"Of course!" Papa Jan said. "And if Uni gives out four names for boys it has to give out four names for girls too, right? Obviously! Listen." He stopped Chip and, crouching down, spoke face to face with him, his bulging eyes dancing as if he was about to laugh. It was a holiday and they were on their way to the parade, Unification Day or Wei's Birthday or whatever; Chip was seven. "Listen, Li RM35M26J449988WXYZ," Papa Jan said. "Listen, I'm going to tell you something fantastic, incredible. In my day—are you listening?—in my day there were over twenty different names for boys alone! Would you believe it? Love of Family, it's the truth. There was 'Jan,' and 'John/ and 'Amu,'1 and 'Lev.'
'Higa' and 'Mike'! 'Tonio'! And in my father's time there were even more, maybe forty or fifty! Isn't that ridiculous? All those different names when members themselves are exactly the same and interchangeable? Isn't that the silliest thing you ever heard of?"
And Chip nodded, confused, feeling that Papa Jan meant the opposite, that somehow it wasn't silly and ridiculous to have forty or fifty different names for boys alone.
"Look at them!" Papa Jan said, taking Chip's hand and walking on with him—through Unity Park to the Wei's Birthday parade. "Exactly the same! Isn't it marvelous? Hair the same, eyes the same, skin the same, shape the same; boys, girls, all the same. Like peas in a pod. Isn't it fine? Isn't it top speed?"
Chip, flushing (not his green eye, not the same as anybody's), said, "What does 'peezinapod' mean?"
"I don't know," Papa Jan said. "Things members used to eat before totalcakes. Sharya used to say it." He was a construction supervisor in EUR55131, twenty kilometers from '55128, where Chip and his family lived. On Sundays and holidays he rode over and visited them. His wife, Sharya, had drowned in a sightseeing-boat disaster in 135, the same year Chip was born; he hadn't remarried.
Chip's other grandparents, his father's mother and father, lived in MEX10405, and the only time he saw them was when they phoned on birthdays. They were odd, but not nearly as odd as Papa Jan.

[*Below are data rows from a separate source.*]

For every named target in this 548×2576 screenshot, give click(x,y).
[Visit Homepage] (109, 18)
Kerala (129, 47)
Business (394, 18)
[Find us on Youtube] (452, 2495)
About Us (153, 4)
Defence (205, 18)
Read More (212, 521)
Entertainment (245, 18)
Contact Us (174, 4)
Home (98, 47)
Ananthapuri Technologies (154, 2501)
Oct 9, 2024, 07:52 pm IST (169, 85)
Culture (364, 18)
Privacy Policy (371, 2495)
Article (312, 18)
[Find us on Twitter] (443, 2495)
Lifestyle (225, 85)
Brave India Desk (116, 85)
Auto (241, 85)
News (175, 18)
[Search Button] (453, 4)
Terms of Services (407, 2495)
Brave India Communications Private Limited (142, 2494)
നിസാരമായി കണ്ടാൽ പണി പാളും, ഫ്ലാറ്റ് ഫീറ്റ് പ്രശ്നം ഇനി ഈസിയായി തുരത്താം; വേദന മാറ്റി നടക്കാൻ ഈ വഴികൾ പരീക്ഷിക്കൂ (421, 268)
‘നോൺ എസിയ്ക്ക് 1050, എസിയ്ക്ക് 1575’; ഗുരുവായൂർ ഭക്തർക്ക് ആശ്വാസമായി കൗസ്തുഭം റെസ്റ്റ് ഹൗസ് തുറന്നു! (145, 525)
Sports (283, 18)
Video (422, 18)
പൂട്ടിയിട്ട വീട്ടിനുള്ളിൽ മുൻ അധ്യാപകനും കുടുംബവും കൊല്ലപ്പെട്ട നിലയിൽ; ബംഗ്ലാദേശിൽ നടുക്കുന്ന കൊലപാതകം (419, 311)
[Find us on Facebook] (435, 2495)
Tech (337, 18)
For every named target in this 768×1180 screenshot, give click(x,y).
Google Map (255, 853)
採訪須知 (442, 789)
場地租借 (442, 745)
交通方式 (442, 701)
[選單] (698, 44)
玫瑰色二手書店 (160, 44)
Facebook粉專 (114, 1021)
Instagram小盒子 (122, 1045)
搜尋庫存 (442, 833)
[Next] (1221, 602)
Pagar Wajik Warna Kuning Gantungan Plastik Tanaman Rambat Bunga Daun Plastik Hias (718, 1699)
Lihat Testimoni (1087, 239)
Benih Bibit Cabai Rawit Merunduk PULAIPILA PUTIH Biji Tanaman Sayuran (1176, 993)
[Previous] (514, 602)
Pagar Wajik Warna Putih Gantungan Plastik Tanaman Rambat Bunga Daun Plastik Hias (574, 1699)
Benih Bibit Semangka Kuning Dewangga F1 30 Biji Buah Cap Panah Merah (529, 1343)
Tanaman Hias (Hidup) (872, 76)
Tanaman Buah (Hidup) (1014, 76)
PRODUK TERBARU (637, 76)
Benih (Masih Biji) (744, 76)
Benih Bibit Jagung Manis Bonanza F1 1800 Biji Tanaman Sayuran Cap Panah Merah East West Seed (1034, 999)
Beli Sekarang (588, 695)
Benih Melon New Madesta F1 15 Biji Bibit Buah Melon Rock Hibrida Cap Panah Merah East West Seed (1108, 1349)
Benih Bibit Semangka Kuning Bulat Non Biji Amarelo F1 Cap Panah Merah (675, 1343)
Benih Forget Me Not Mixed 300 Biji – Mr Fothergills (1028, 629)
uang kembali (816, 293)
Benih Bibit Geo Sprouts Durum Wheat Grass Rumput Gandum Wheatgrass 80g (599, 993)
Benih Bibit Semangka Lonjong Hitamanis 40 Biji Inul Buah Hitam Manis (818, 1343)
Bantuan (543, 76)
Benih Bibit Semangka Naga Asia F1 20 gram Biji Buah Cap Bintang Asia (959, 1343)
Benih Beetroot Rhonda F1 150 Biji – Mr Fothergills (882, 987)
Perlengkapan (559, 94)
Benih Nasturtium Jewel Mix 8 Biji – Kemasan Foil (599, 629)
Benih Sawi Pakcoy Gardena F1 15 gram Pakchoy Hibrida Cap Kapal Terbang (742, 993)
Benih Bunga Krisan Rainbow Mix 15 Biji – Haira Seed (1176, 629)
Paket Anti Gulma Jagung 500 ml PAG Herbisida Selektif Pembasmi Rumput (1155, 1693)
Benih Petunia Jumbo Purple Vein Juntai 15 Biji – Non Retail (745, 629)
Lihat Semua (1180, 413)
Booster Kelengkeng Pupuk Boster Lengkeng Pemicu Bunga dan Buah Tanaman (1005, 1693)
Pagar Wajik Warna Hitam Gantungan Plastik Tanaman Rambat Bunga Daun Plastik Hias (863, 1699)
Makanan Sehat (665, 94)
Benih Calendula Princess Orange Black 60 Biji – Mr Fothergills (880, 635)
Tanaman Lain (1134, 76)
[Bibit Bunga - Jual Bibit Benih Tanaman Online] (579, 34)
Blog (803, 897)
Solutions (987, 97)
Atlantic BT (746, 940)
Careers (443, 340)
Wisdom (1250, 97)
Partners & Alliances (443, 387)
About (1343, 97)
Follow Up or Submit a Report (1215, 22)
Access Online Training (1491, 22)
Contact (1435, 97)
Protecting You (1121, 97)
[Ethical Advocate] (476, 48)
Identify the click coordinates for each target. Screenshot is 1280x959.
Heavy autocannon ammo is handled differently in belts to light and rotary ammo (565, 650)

School was pleasant and play was pleasant. The Pre-U Museum was pleasant although some of the exhibits were a bit scary—the "spears" and "guns," for instance, and the "prison cell" with its striped-suited "convict" sitting on the cot and clutching his head in motionless month-after-month woe. Chip always looked at him—he would slip away from the rest of the class if he had to—and having looked, he always walked quickly away.
Ice cream and toys and comic books were pleasant too. Once when Chip put his bracelet and a toy's sticker to a supply-center scanner, its indicator red-winked no and he had to put the toy, a construction set, in the turnback bin. He couldn't understand why Uni had refused him; it was the right day and the toy was in the right category. "There must be a reason, dear," the member behind him said. "You go call your adviser and find out."
He did, and it turned out that the toy was only being withheld for a few days, not denied completely; he had been teasing a scanner somewhere, putting his bracelet to it again and again, and he was being taught not to. That winking red no was the first in his life for a claim that mattered to him, not just for starting into the wrong classroom or coming to the medi-center on the wrong day; it hurt him and saddened him.
Birthdays were pleasant, and Christmas and Marxmas and Unification Day and Wood's and Wei's Birthdays. Even more pleasant, because they came less frequently, were his linkdays. The new link would be shinier than the others, and would stay shiny for days and days and days; and then one day he would remember and look and there would be only old links, all of them the same and indistinguishable. Like peezinapod.
In the spring of 145, when Chip was ten, he and his parents and Peace were granted the trip to EUR00001 to see UniComp. It was over an hour's ride from carport to carport and the longest trip Chip remembered making, although according to his parents he had flown from Mex to Eur when he was one and a half, and from EUR20140 to '55128 a few months later. They made the UniComp trip on a Sunday in April, riding with a couple in their fifties (someone's odd-looking grandparents, both of them lighter than normal, she with her hair unevenly clipped) and another family, the boy and girl of which were a year older than Chip and Peace. The other father drove the car from the EUR00001 turnoff to the carport near UniComp. Chip watched with interest as the man worked the car's lever and buttons. It felt funny to be riding slowly on wheels again after shooting along on air.